If your PDF actually contained PDF Forms (which they don't), you could
use the ExtractFDF or ExtractXFDF tool to extract the form data. But
your Tax.pdf has the form mixed with the form data as normal text. There
are also no structure tags that identify certain values. The only thing
you can do is use the ExtractText tool as suggested earlier and try to
construct rules to find the values in the extracted text you're looking
for. But I don't expect that to work reliably. So either get your PDF
producer to generate PDF forms or structure tags in the content. But the
latter is probably more difficult and I don't know if PDFBox would be a
help extracting the values. But PDF forms is most probably the way to go.

On 13.11.2008 13:28:58 Duseja, Sushil wrote:
> Thank you very much for the response.
> 
> I have gone through the links mentioned below; however that didn't help
> me.
> 
> The pdf I want to extract the text from, contains multiple forms.

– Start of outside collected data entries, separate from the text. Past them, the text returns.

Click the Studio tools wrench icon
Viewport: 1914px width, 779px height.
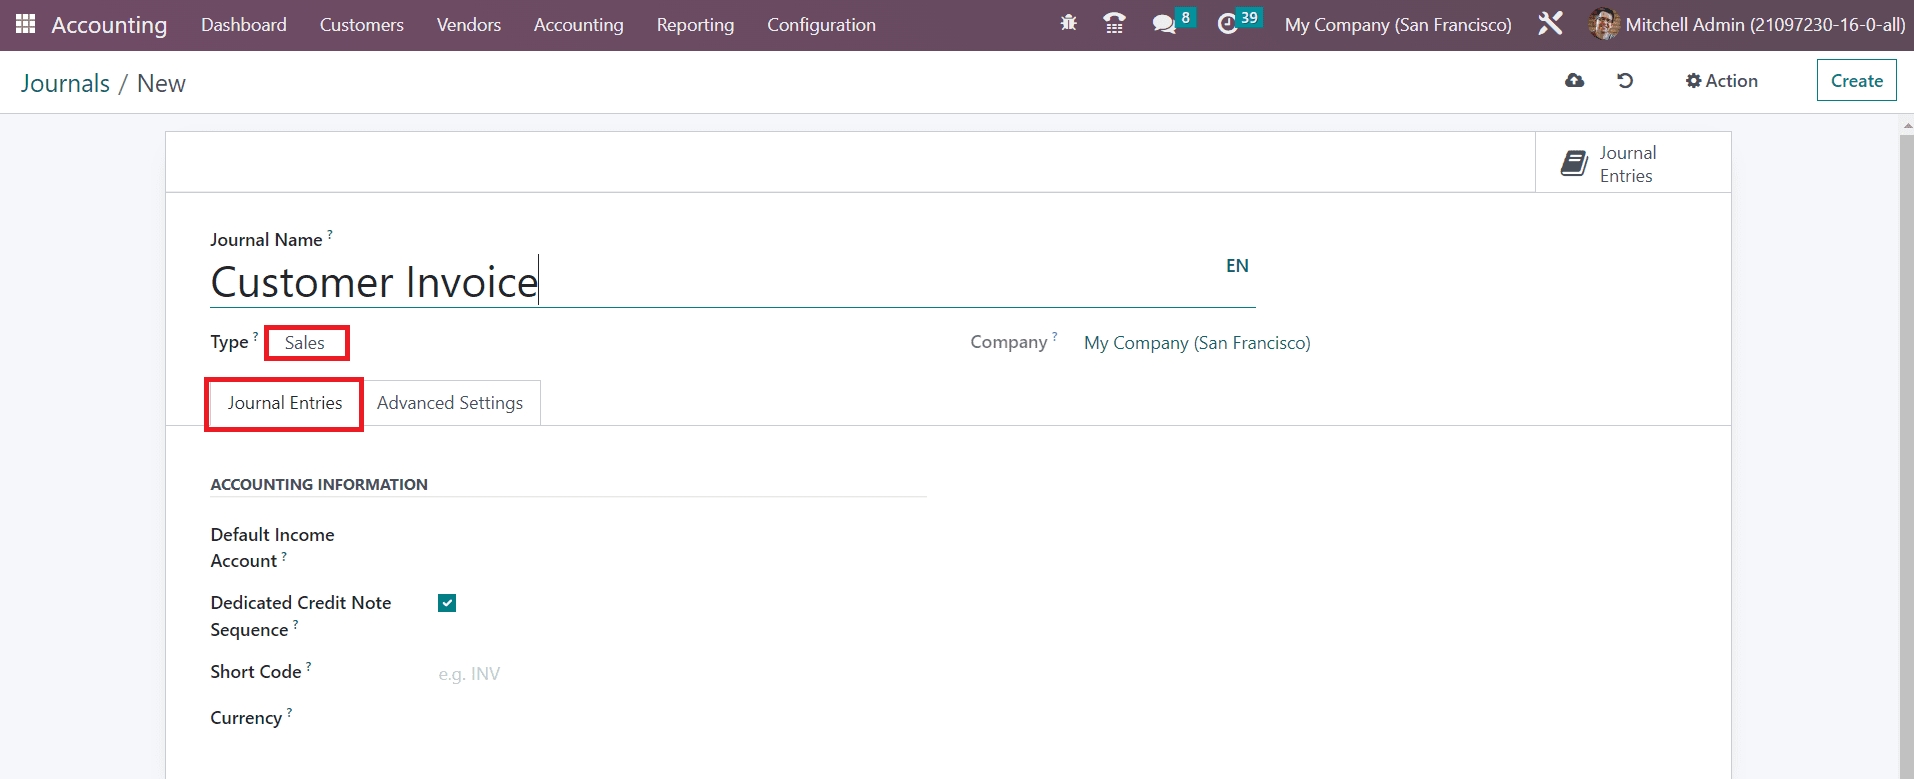pyautogui.click(x=1550, y=24)
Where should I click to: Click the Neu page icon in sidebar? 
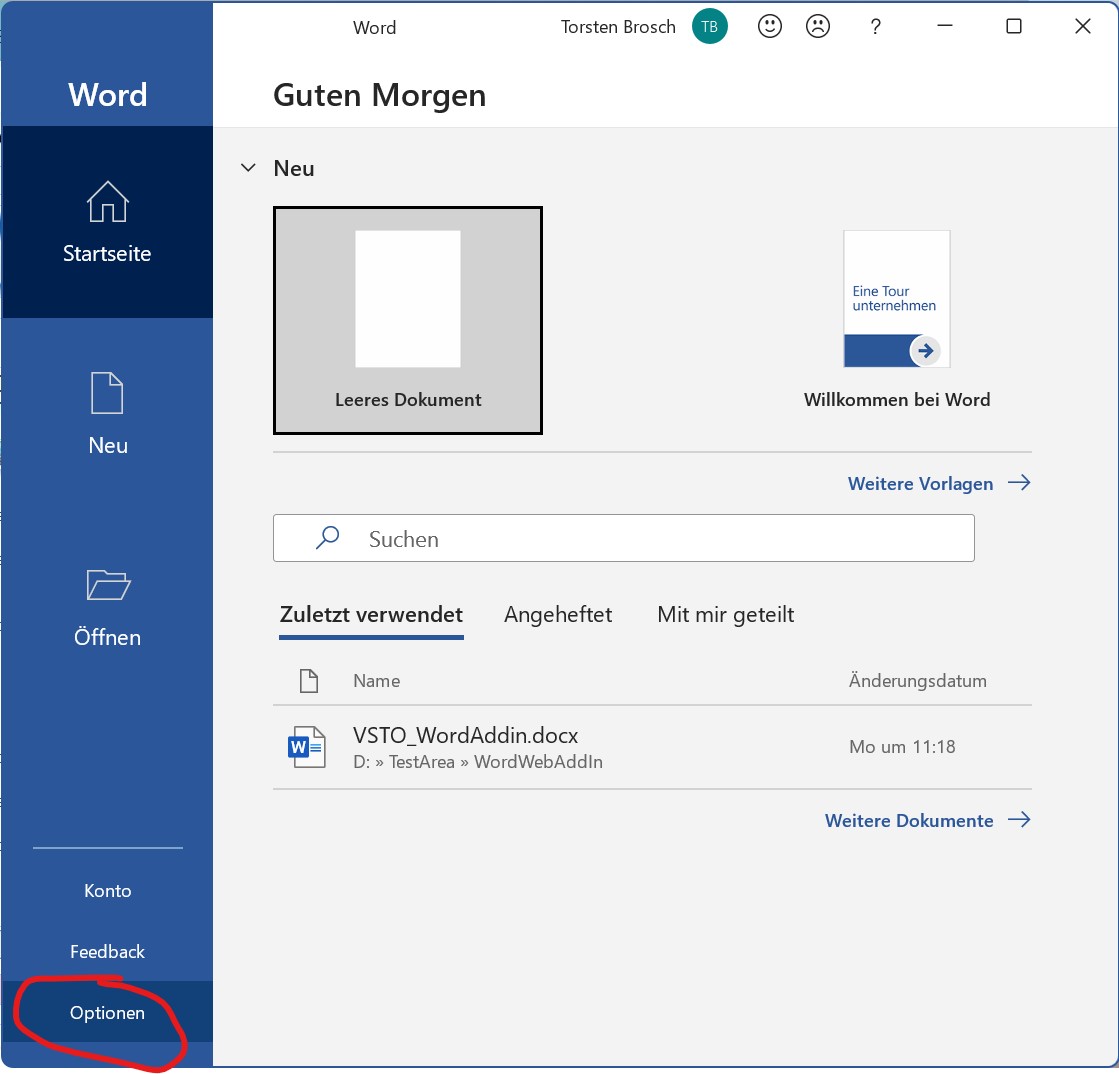click(107, 393)
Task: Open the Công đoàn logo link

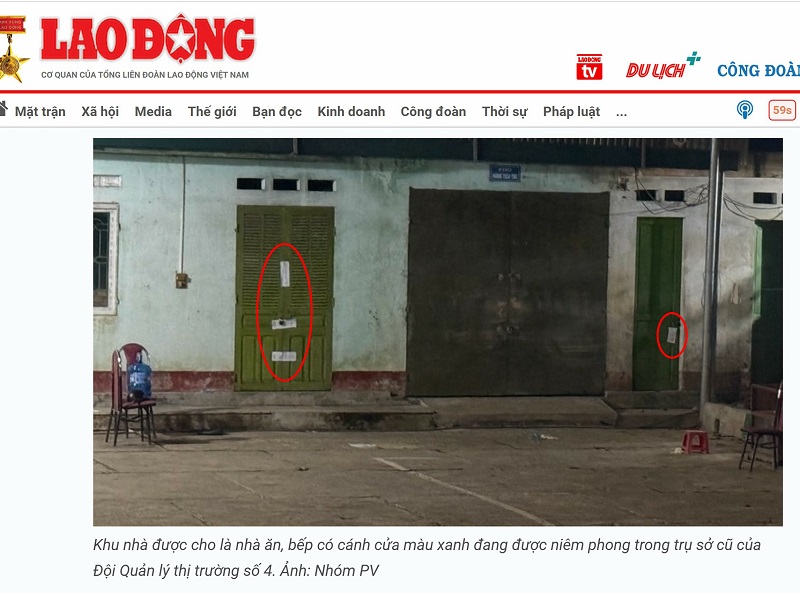Action: [x=758, y=70]
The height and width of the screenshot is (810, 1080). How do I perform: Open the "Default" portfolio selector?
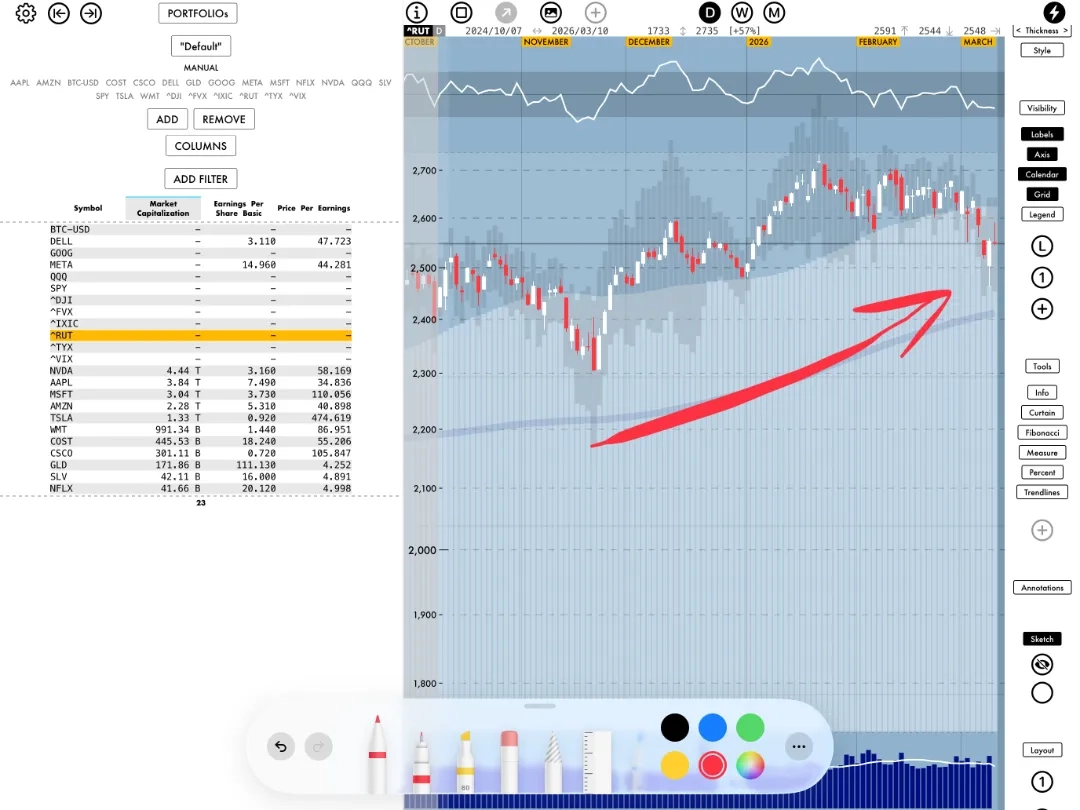[201, 46]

I have
> attached a sample pdf for your kind reference.
> 
> Please advise as to how I can fetch a particular value (ex. Account
> Number).
> 
> Thanks again.
> 
> 
> -----Original Message-----
> From: Jeremias Maerki [mailto:dev@jeremias-maerki.ch] 
> Sent: Thursday, November 13, 2008 5:36 PM
> To: pdfbox-users@incubator.apache.org
> Subject: Re: Text Extraction
> 
> Have you looked at the documentation already?
> 
> 0.7.3 release:
> http://pdfbox.org/userguide/text_extraction.html
> 
> Development code:
> http://incubator.apache.org/pdfbox/userguide/text_extraction.html
> 
> You can also look at the "ExtractText" tool's source code for another
> working example to extract text from a PDF.
> 
> On 13.11.2008 11:27:04 Duseja, Sushil wrote:
> > Can anyone kindly respond to my question below?
> > 
> >  
> > 
> > Thanks!
> > 
> >  
> > 
> > -----Original Message-----
> > From: Duseja, Sushil 
> > Sent: Monday, November 10, 2008 8:09 PM
> > To: pdfbox-users@incubator.apache.org
> > Subject: Text Extraction
> > 
> >  
> > 
> > Hello,
> > 
> >  
> > 
> > Can anyone please let me know as to how can I extract text from a pdf
> > 
> > file (with multiple forms) using PDFBox? Is creating and accessing
> > 
> > bookmarks the way to go? If possible, please point me to some working
> > 
> > examples.
> > 
> >  
> > 
> > Thanks. 
> > 
> >  
> > 
> >  
> > 
> >  
> 
> 
> 
> 
> Jeremias Maerki
> 

Jeremias Maerki

RE: Text Extraction

Posted by "Duseja, Sushil" <su...@fiserv.com>.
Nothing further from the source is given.